Nicholas Deggle, half-amused, half-frightened by the old madwoman, followed her up the cliff-path to the little hovel. I wonder what happened to Virgil Jones, he asked himself.
Later that day.
Dolores O’Toole was boiling up some arrowroot tea when Deggle came in, looking dishevelled, and even gloomier than he had when he arrived.
—Wherever have you been, my love? she asked. Have some root-tea.
He had been up the mountain a small way. Then he had heard it: the deadly whine. At first he had ignored it; then it became increasingly intrusive, and the dizziness came, and the sense of detachment. Fortunately for himself, Nicholas Deggle was a man of some presence of mind and had staggered and rolled down the mountain, out of the danger zone. Then (for he could recognize an effect of the Rose when he experienced it) he cursed Grimus silently and long.
—Root-tea, said Dolores O’Toole, giving him a bowl. It was revolting; in his anger he hurled the bowl to the floor, where it shattered.
—Tch, tch, said Dolores. Accidents will happen. She began to mop up the mess, uncomplaining.

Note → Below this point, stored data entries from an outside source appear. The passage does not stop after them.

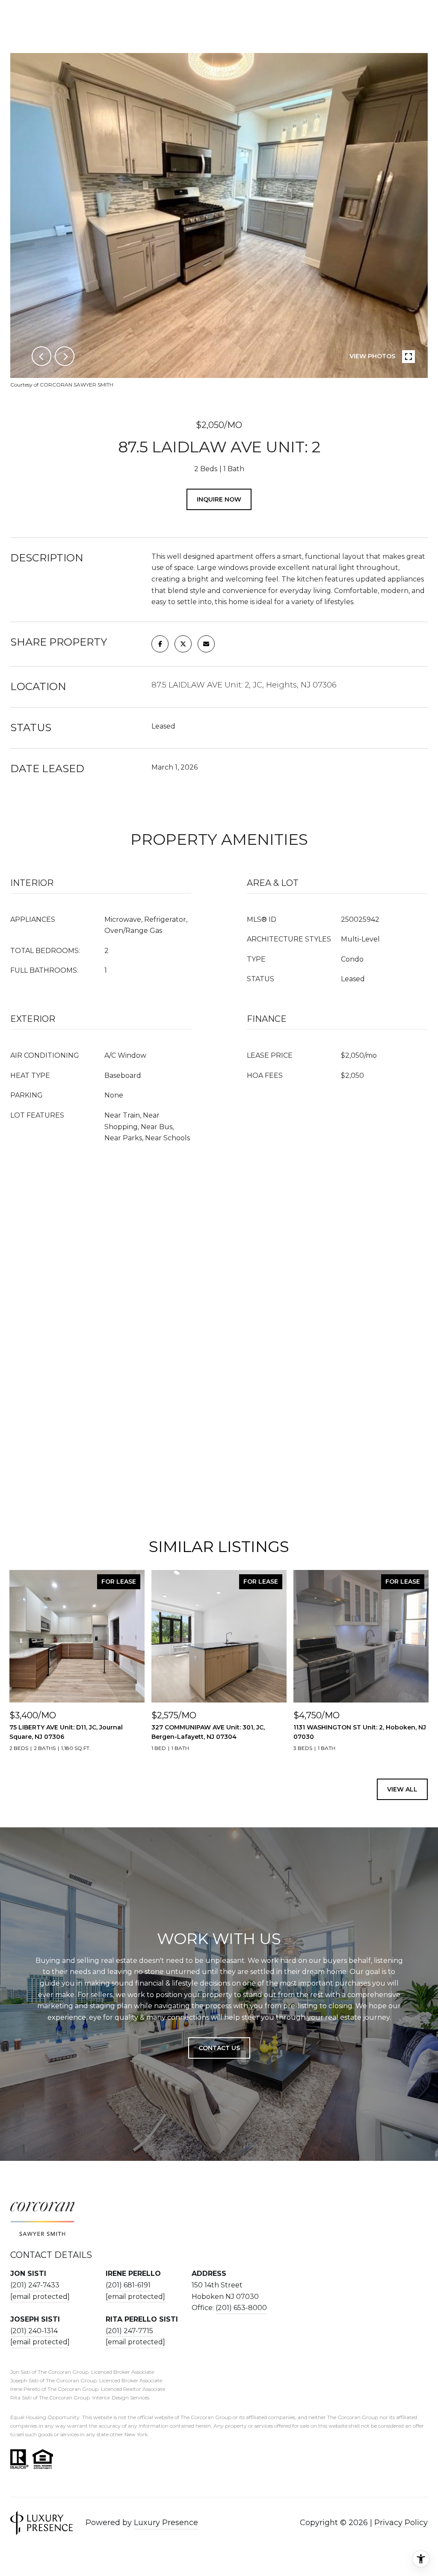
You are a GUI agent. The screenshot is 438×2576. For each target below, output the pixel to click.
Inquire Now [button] (219, 499)
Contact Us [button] (219, 2048)
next (64, 356)
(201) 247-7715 (129, 2331)
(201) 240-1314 (34, 2331)
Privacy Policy (401, 2522)
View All (402, 1789)
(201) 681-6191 (128, 2285)
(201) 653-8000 (241, 2308)
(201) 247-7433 (34, 2285)
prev (41, 356)
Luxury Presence (166, 2522)
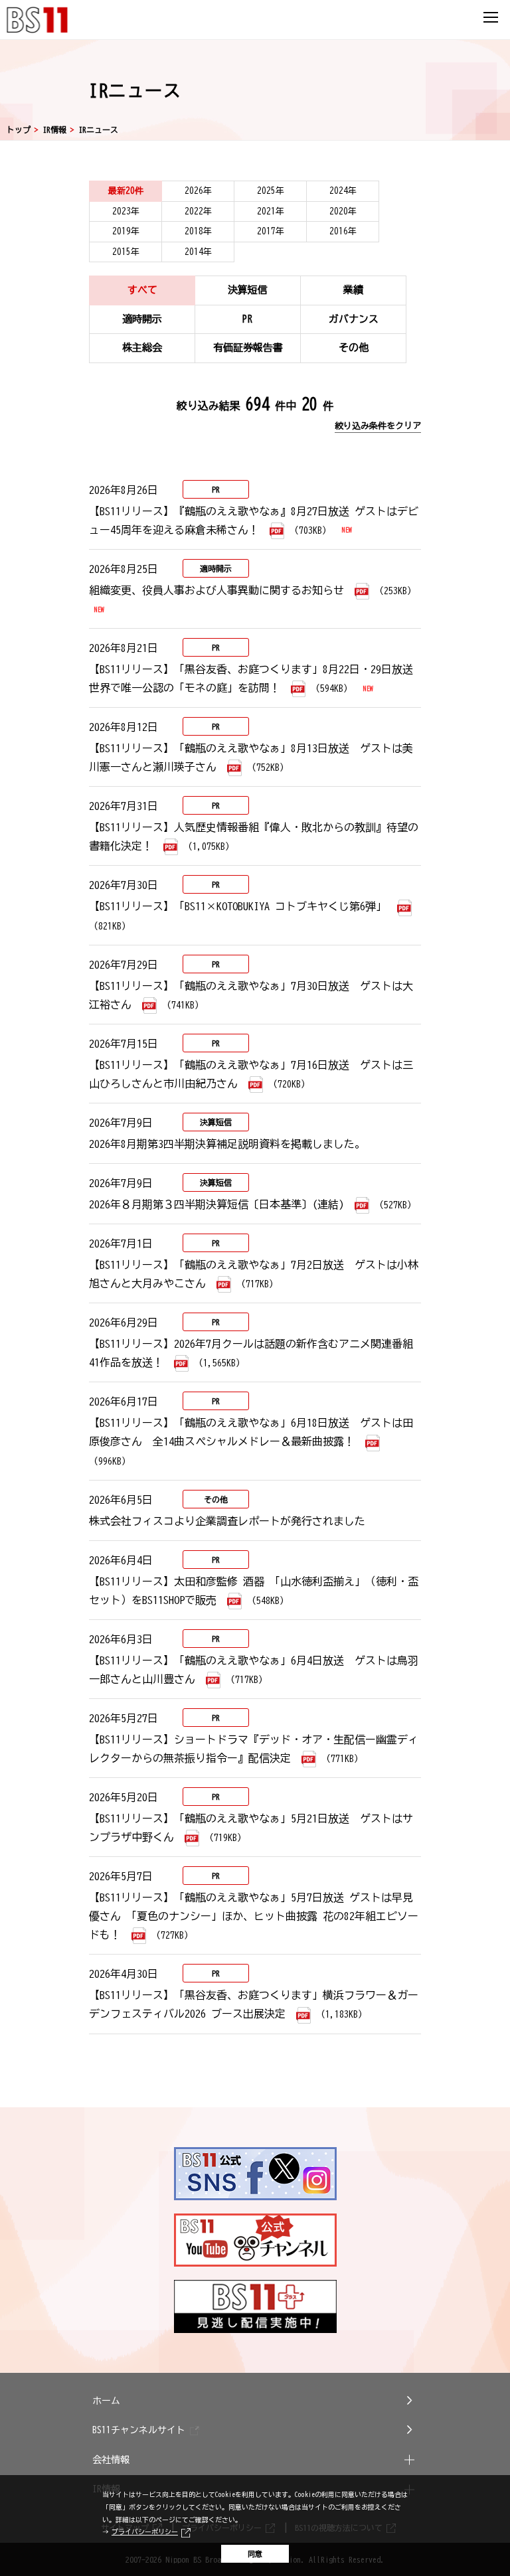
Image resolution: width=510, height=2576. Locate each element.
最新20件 (125, 191)
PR (247, 319)
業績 (353, 290)
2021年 (270, 211)
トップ (19, 129)
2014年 (198, 252)
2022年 (198, 211)
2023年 (125, 211)
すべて (142, 290)
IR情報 (54, 129)
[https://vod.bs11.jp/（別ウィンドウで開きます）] (255, 2306)
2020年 (343, 211)
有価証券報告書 (248, 348)
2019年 (125, 231)
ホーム (106, 2400)
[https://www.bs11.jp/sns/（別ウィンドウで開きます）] (255, 2173)
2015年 (125, 252)
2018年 (198, 231)
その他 (354, 348)
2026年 (198, 191)
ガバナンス (354, 319)
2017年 (270, 231)
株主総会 (142, 348)
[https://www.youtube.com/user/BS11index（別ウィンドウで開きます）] (255, 2240)
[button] (255, 2460)
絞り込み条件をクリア (378, 426)
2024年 (343, 191)
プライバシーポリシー (145, 2531)
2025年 (270, 191)
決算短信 (248, 290)
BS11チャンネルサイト (138, 2430)
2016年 (343, 231)
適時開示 (142, 319)
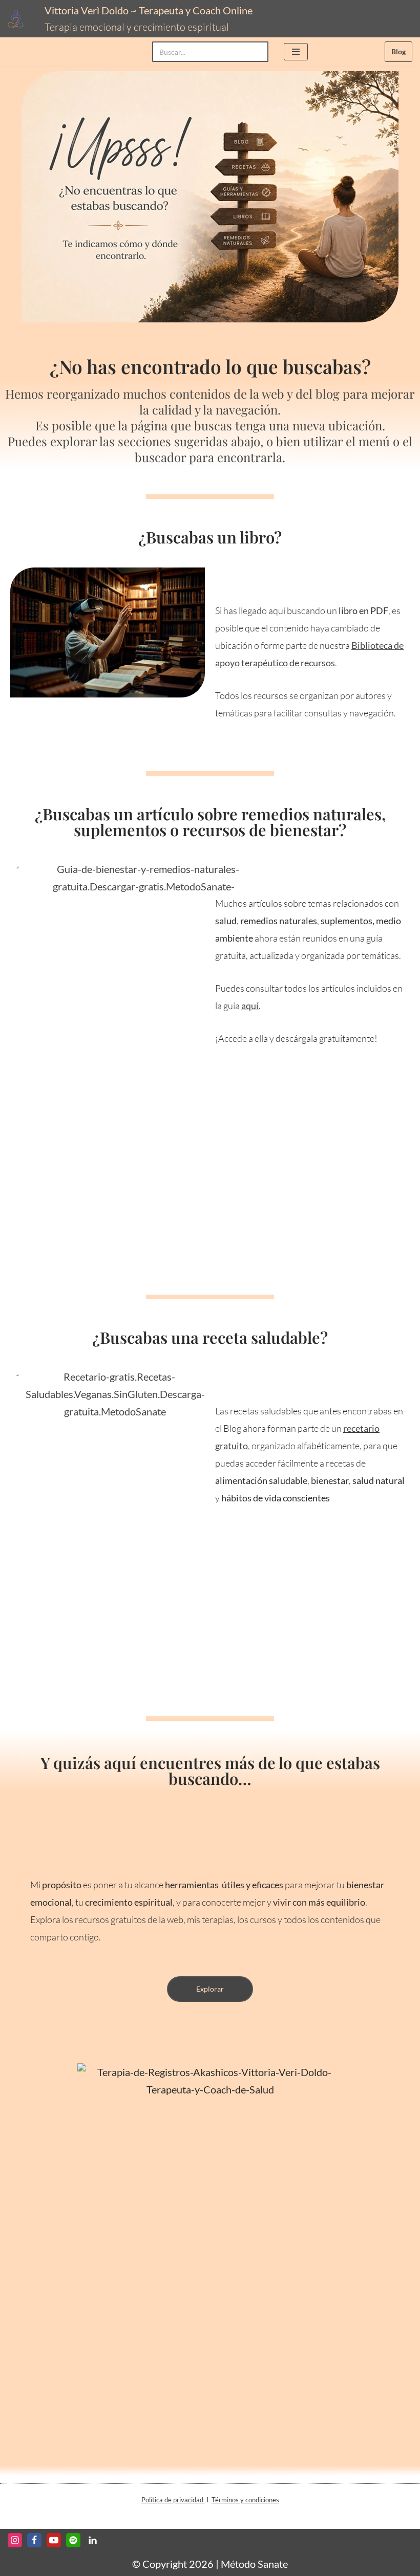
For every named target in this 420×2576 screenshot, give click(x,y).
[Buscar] (256, 51)
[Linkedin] (93, 2540)
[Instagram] (15, 2540)
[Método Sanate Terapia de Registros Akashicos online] (18, 19)
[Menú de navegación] (296, 51)
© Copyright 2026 (173, 2564)
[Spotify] (73, 2540)
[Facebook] (34, 2540)
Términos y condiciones (245, 2500)
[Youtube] (54, 2540)
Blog (398, 51)
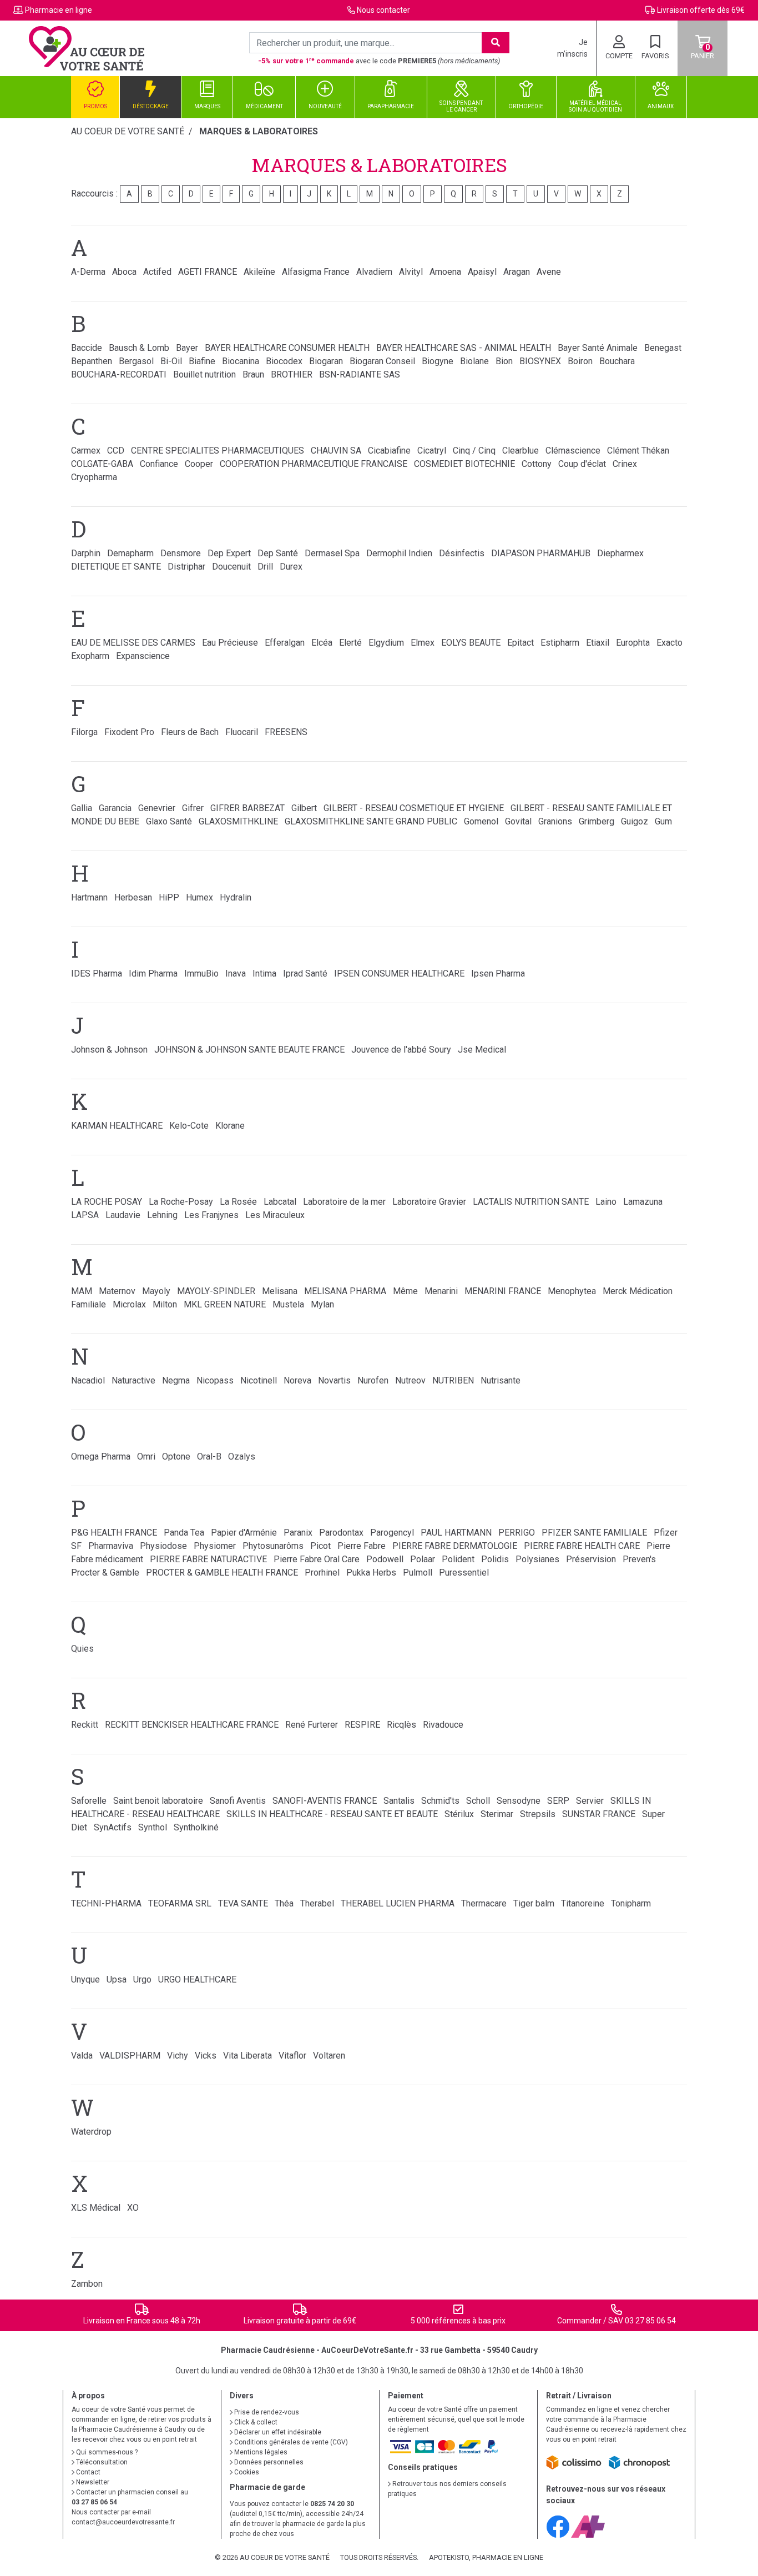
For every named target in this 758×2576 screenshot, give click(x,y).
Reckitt (84, 1724)
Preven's (639, 1559)
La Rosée (238, 1201)
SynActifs (113, 1827)
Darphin (85, 553)
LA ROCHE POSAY (106, 1201)
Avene (549, 271)
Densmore (180, 553)
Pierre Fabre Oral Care (317, 1559)
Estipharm (559, 642)
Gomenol (481, 821)
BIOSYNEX (540, 361)
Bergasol (136, 361)
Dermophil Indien (399, 553)
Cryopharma (94, 477)
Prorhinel (322, 1572)
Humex (199, 897)
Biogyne (437, 361)
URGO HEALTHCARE (197, 1979)
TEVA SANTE (243, 1903)
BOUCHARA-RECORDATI (118, 374)
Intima (264, 973)
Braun (253, 374)
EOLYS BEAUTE (471, 642)
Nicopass (215, 1380)
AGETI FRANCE (207, 271)
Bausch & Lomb (139, 348)
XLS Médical (95, 2207)
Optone (176, 1456)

When she had finished, she came to him and sat at his feet. He was in the rocking-chair again. —We’ll sit like this, she said, every tea-time, for ever.
—You know, said Nicholas Deggle, you could easily be quite right.
—You were clever to chase away the ghost, she said, full of admiration.
—What ghost? asked Deggle.
—O, don’t be falsely modest. You know. That Spectre of Grimus with the scar on its chest.
—Ah, said Deggle, that ghost.
Jones had obviously gone somewhere with Flapping Eagle; but where? Had they killed each other? Had they been mad enough to try and get through the Effect?
—One thing is certain, he told himself, if Flapping Eagle doesn’t get to Bird-Dog and then do what I was going to do, I’m stuck here for life. With a hag who loves me because she thinks I’m Virgil Jones. He wondered if Virgil Jones would see the joke.
He doubted it; because he didn’t see it, either.
He was asleep on the rush-mat carefully laid down for him by Mrs O’Toole, when a nudge jerked him fully awake. There was Dolores O’Toole, in the nude, her hump looming up behind her, her withered breasts swaying with her breathing, her face lit by a ghastly invitation, her lips snarling a smile.
—O God, said Deggle, and closed his eyes to think of the Empire. He opened them; she was still there, leering at him.
—Not tonight, Josephine, he begged.
—Dolores, she corrected affectionately and went back to bed.
Nicholas Deggle was perspiring heavily.